Julian Reid is political theorist, philosopher, and professor of International Relations. He is known for his advance of the theory of biopolitics, contributions to cultural theory, postcolonial and post-structural thought, critique of liberalism, and seminal deconstruction of resilience. Educated in London (B.A., First Class Honours, 1996), Amsterdam (M.Phil. 1998) and Lancaster (Ph.D., 2004), he has taught International Politics and International Relations at the Universities of London (SOAS and King’s College), Sussex, and Lapland, where he has occupied the Chair in International Relations since 2010. In 2012 Reid established the very first Master’s program in Global Biopolitics in the world, at Lapland.
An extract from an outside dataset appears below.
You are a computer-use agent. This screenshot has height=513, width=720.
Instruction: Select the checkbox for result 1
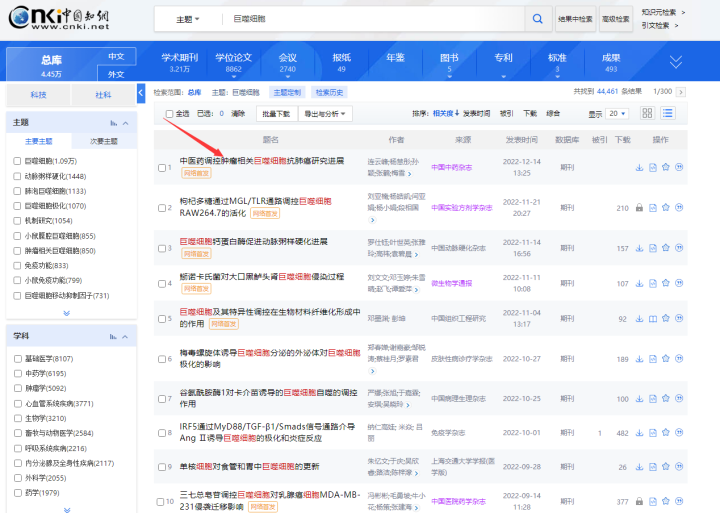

He was Research Fellow at Virginia Tech in 2017 and Visiting Professor in Politics at the University of Bristol in 2014. In 2006 Reid published Biopolitics of the War on Terror, and in 2009 The Liberal Way of War: Killing to Make Life Live (coauthored with Michael Dillon). Resilient Life: The Art of Living Dangerously (coauthored with Brad Evans) was published in 2014 to wide critical acclaim. In 2016 and 2019 he published two monographs with David Chandler, The Neoliberal Subject: Resilience, Adaptation and Vulnerability, and Becoming Indigenous: Governing Imaginaries in the Anthropocene. He has edited collections on The Biopolitics of Development (with Sandro Mezzadra and Ranabir Samaddar, 2013) and Deleuze & Fascism (with Brad Evans, 2013). He has co-edited the journal Resilience: Policies, Practices and Discourses (with David Chandler, Melinda Cooper and Bruce Braun).